**WHAT THIS EXERCISE ASKS**.
A: Edit the horse trainer article: starting at the words "In 2009 she" and stopping after "the horsemen there.", write that part out again with "Lebanon Raceway" replaced by "Lebanon Speedway".
B: Using the horse trainer article, mark each statement yes or no and quote the words that decide it: (i) Coleman turned down a scholarship to culinary school. (ii) The Pacing Derby has a twelve-horse field. (iii) Coleman married Mark Herlihy five years ago.

There was one proviso though.

“I was told to stay out of the barns for two years because of the risk of infection,” she said, then laughed: “I was back at the barn the day after I was released from the hospital.”

Her mom had hidden the keys to her truck, but she found them and, even though she had no feelings in her legs, she managed to drive herself to Fraser Downs outside Surrey.

Her parents tried getting her back home, but she refused. She told them she wasn’t leaving and she hasn’t since. She’s now a top trainer, a woman, standing tall in a sport dominated by men.

She grew up in the horse business in which her dad was a trainer and driver and her mom the stable manager.

By the time she was 16, Coleman had her trainers license and wanted to quit school to work with horses.

“I hated school and wanted to bail out, but my parents told me I had to graduate,” she said. “So I looked for classes I liked, took all the cooking and chef classes I could and found out I was really good at that.”

She was offered a $10,000 scholarship to go to culinary school but turned it down.

And when she had a chance to make the national fast pitch softball team in Canada, she turned that down, too.

“All I wanted to do was train horses,” she said.

Eventually she relocated to Cambridge Ontario, and 13 years ago began to build an operation that would mushroom to some 120 horses and stables in Ontario, New Jersey and Florida.

She had several top horses – American Ideal, Sportswriter, Betting Line, Betterhancheddar – and won most of the sport’s top races.

Recently she scaled her operation back – down to 38 horses – but she never has backed away from using her platform to help those in need.

In 2009 she returned to Victoria to headline a fund-raiser for the burn unit at Royal Jubilee Hospital.

When the devastating fire swept through Lebanon Raceway that same year – killing two grooms, 43 standardbreds, two miniature horses and financially ruining several racing stables – she sent donations to the horsemen there.

Each year the Dayton Pacing Derby and Dayton Trotting Derby bring many of the top older standardbreds in North America – and more of the top drivers – to town. Will Take Charge with Tim Tetrick in the sulky is the 5-2 morning line favorite in the Trotting Derby, which has a 10:13 p.m. Friday post.

The Pacing Derby – which has a 9:55 p.m. post – has a nine-horse field with a combined 215 victories and $13,997,574 in earnings.

A substantial chunk of that purse was collected by the favorite McWicked, who has won $3,267,876 in his career and earlier this month used a first-over move to surge past Lazarus N at Woodbine Mohawk Park and win the $600,000 Canadian Pacing Derby.

In many ways McWicked – scheduled to be driven by Brian Sears – has defied the odds. While many horses slide when they get to his age, Coleman said “he is racing better now than when he was as a 3-year-old. And I hope he stays that way a few more years.”

As for her, she married fellow trainer Mark Herlihy two years ago. She continues to reconfigure her stable and, she admitted, there is one other thing still out there she’d like to try.

“Part of my bucket list is to win a (World Poker Tour) Tournament some time,” she said with a laugh. “I’ve been playing forever and I know one day I’ll finally enter one of those tournaments. To win there would be pretty cool.”

**INFORMATION SHOWN**.
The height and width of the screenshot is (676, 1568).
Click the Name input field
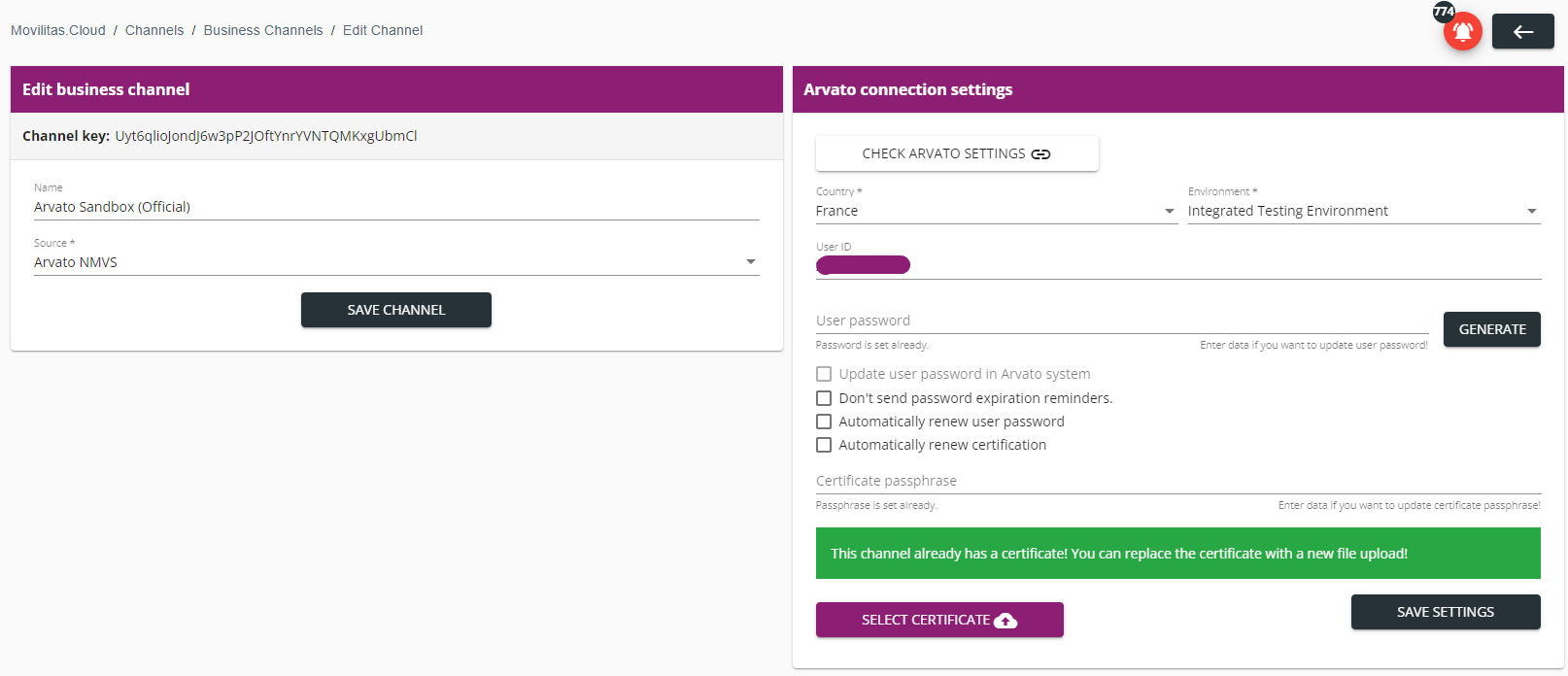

**SOLUTIONS PER TASK**.
A:
In 2009 she returned to Victoria to headline a fund-raiser for the burn unit at Royal Jubilee Hospital.

When the devastating fire swept through Lebanon Speedway that same year – killing two grooms, 43 standardbreds, two miniature horses and financially ruining several racing stables – she sent donations to the horsemen there.

B:
(i) Yes: "She was offered a $10,000 scholarship to go to culinary school but turned it down."
(ii) No: "has a nine-horse field"
(iii) No: "she married fellow trainer Mark Herlihy two years ago."